Britischer Shooting Star Griff: Heidenspaß am Upcycling
Sarah Faith Griffiths, kurz Griff, war schon mit Dua Lipa, Ed Sheeran und Taylor Swift auf Tour. Jetzt ist ihr Debütalbum „Vertigo“ erschienen.
Musiker*innen der Generation Z haben älteren Popstars einiges voraus – vor allem dank der Inszenierungsmöglichkeiten im Internet. Sie können dort recht unkompliziert ihre Lieder zugänglich machen oder mit geringem Aufwand an ihren Songschreiber*innenqualitäten feilen.
Die britische Künstlerin Sarah Faith Griffiths, die sich als Sängerin einfach Griff nennt, nutzte schon als Teenagerin ein Youtube-Tutorial, um in ihrem Zimmer in der englischen Provinz ihr Know-how als Produzentin auszubauen. Vor ihren Mitschüler*innen hielt sie das allerdings geheim. Aus Angst vor dem Scheitern.
Gewiss scheint diese Sorge aus heutiger Sicht völlig unberechtigt zu sein. Die 23-Jährige hat vor 2019 einen Plattenvertrag unterschrieben und seither drei EPs veröffentlicht. Der Hype um sie wuchs, nachdem sie 2021 den „Rising Star“-Talentpreis bei den Brit Awards gewonnen hatte. Danach tourte die Tochter einer Chinesin und eines Jamaikaners mit Dua Lipa, Ed Sheeran und Taylor Swift.
Der nächste Schritt: die Veröffentlichung ihres Debütalbums „Vertigo“. Dieses Werk muss nun eine Antwort auf diese Frage geben: Steht hier wirklich der nächste britische Superstar in den Startlöchern?
Sagen wir so: Einer Adele wird Griff sicher nicht den Rang ablaufen, doch sie hat ohne Zweifel Potenzial. Ihre elektronisch grundierten Popsongs, mit denen sie sich musikalisch irgendwo zwischen Lorde und Charli XCX einpendelt, behandeln erwartbare Themen wie das Erwachsenwerden oder den ersten Liebeskummer.
Ein Song über ein Abhängigkeitsverhältnis
„Anything“ erzählt von einem einseitigen Abhängigkeitsverhältnis. Griff singt über eine Liebelei aus Sicht derjenigen, die absolut alles für ihren Geliebten getan hätte. Er hatte quasi die Allmacht über sie: „I woulda done anything you wanted / Oh, you could have told me to crawl down til my head’s underground.“ Üppige Synthesizer wandeln zusammen mit einem bombastischen Schlagzeug auf den Spuren von 80er-Jahre-Schmelz.

◆ GESAMMELTE DATEN:
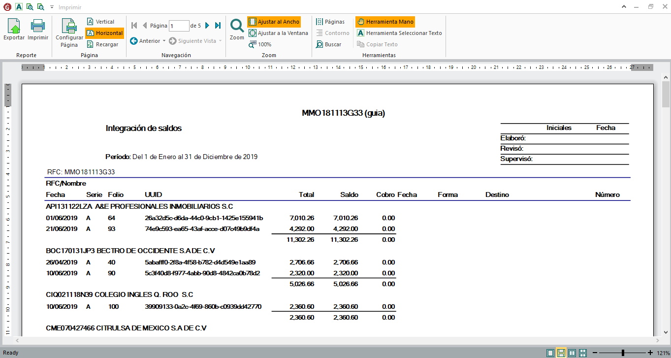Click the zoom in plus button
The height and width of the screenshot is (358, 671).
click(651, 353)
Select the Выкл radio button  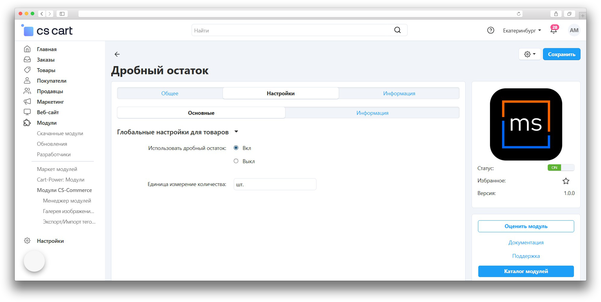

◆ AUFGABEN:
1 - Welchen Preis gewann die Sängerin laut dem Artikel über Griff im Jahr 2021?
2 - Gib aus dem Artikel über Griff den Abschnitt von „Ein Song über“ bis „Spuren von 80er-Jahre-Schmelz.“ wortgetreu wieder.
3 - Prüfe, ob diese Aussagen zum Artikel über Griff passen, und antworte jeweils mit Ja oder Nein sowie den entscheidenden Worten des Artikels als wörtlichem Zitat: (a) Griff hielt ihre Arbeit als Produzentin vor ihren Mitschüler*innen geheim. (b) Griff ist 25 Jahre alt. (c) Ihre Popsongs behandeln unerwartete Themen.
Die Zeilen werden zur Bearbeitung nicht gebraucht.

◆ LÖSUNGEN:
1 - Sie gewann den „Rising Star“-Talentpreis bei den Brit Awards.

2 -
Ein Song über ein Abhängigkeitsverhältnis
„Anything“ erzählt von einem einseitigen Abhängigkeitsverhältnis. Griff singt über eine Liebelei aus Sicht derjenigen, die absolut alles für ihren Geliebten getan hätte. Er hatte quasi die Allmacht über sie: „I woulda done anything you wanted / Oh, you could have told me to crawl down til my head’s underground.“ Üppige Synthesizer wandeln zusammen mit einem bombastischen Schlagzeug auf den Spuren von 80er-Jahre-Schmelz.

3 -
(a) Ja: „Vor ihren Mitschüler*innen hielt sie das allerdings geheim.“
(b) Nein: „Die 23-Jährige“
(c) Nein: „behandeln erwartbare Themen wie das Erwachsenwerden oder den ersten Liebeskummer“